- Coat of arms
- Location of Gmina Trzcinica
- Coordinates (Trzcinica): 51°10′2″N 18°0′17″E﻿ / ﻿51.16722°N 18.00472°E
- Country: Poland
- Voivodeship: Greater Poland
- County: Kępno
- Seat: Trzcinica

Area
- • Total: 75.14 km^{2} (29.01 sq mi)

Population (2006)
- • Total: 4,703
- • Density: 62.59/km^{2} (162.1/sq mi)

= Gmina Trzcinica =

Gmina Trzcinica is a rural gmina (administrative district) in Kępno County, Greater Poland Voivodeship, in west-central Poland. Its seat is the village of Trzcinica, which lies approximately 13 km south of Kępno and 156 km south-east of the regional capital Poznań.

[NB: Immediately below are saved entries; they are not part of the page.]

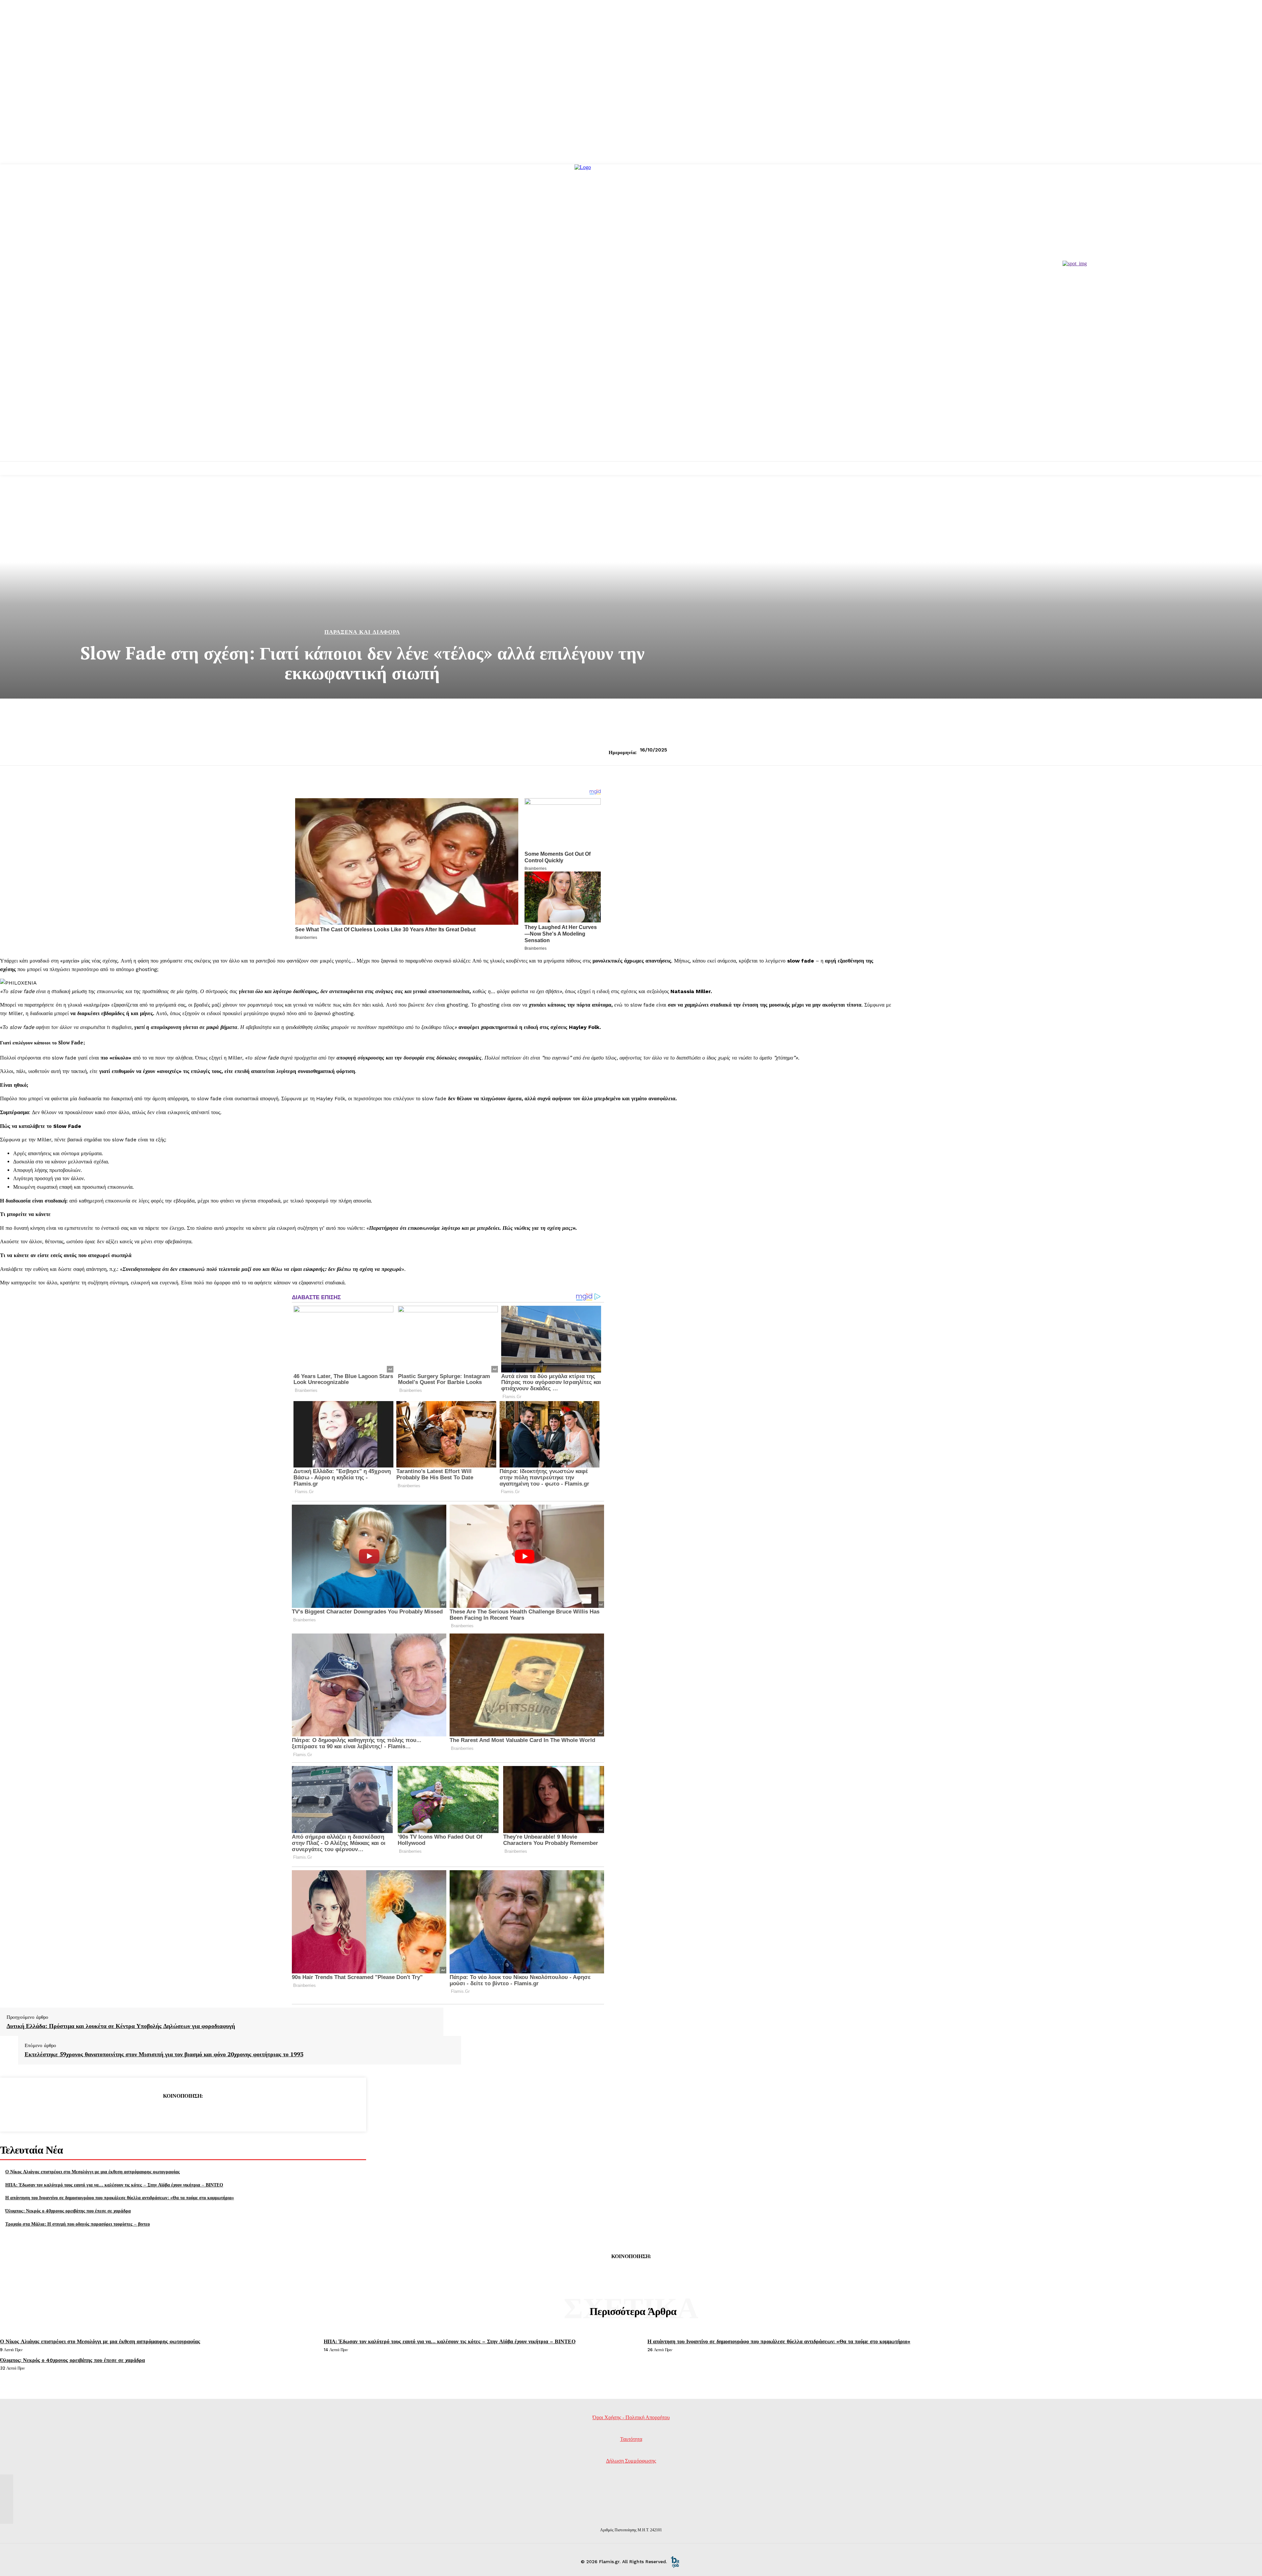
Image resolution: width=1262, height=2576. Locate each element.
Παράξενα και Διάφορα (362, 632)
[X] (159, 2112)
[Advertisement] (631, 412)
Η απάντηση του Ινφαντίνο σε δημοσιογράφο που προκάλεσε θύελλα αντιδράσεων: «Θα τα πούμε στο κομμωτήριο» (119, 2197)
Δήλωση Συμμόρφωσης (631, 2461)
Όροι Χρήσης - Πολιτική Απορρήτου (631, 2417)
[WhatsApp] (206, 2112)
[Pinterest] (183, 2112)
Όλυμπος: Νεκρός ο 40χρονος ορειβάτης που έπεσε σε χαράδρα (68, 2210)
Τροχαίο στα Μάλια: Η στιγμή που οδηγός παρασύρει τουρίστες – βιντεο (77, 2224)
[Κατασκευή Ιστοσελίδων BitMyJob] (675, 2561)
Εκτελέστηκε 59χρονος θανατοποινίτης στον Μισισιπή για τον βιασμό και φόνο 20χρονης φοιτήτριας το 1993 (164, 2054)
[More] (230, 2112)
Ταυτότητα (631, 2439)
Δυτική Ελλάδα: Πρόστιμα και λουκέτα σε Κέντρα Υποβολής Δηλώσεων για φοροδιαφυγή (121, 2026)
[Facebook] (135, 2112)
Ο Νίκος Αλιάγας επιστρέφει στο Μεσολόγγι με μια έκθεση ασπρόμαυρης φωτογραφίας (92, 2171)
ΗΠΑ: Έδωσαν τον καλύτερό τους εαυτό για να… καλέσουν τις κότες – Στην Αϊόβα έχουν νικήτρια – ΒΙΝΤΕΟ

The gmina covers an area of 75.14 km2, and as of 2006 its total population is 4,703.

==Villages==
Gmina Trzcinica contains the villages and settlements of Aniołka Druga, Aniołka Pierwsza, Aniołka-Parcele, Borek, Dzierżążnik, Granice, Ignacówka Druga, Ignacówka Pierwsza, Ignacówka Trzecia, Jelenia Głowa, Kuźnica Trzcińska, Kwasielina, Laski, Laski-Tartak, Nowa Wieś, Piotrówka, Pomiany, Różyczka, Siemionka, Smardze, Teklin, Trzcinica and Wodziczna.

==Neighbouring gminas==
Gmina Trzcinica is bordered by the gminas of Baranów, Byczyna, Łęka Opatowska, Rychtal and Wołczyn.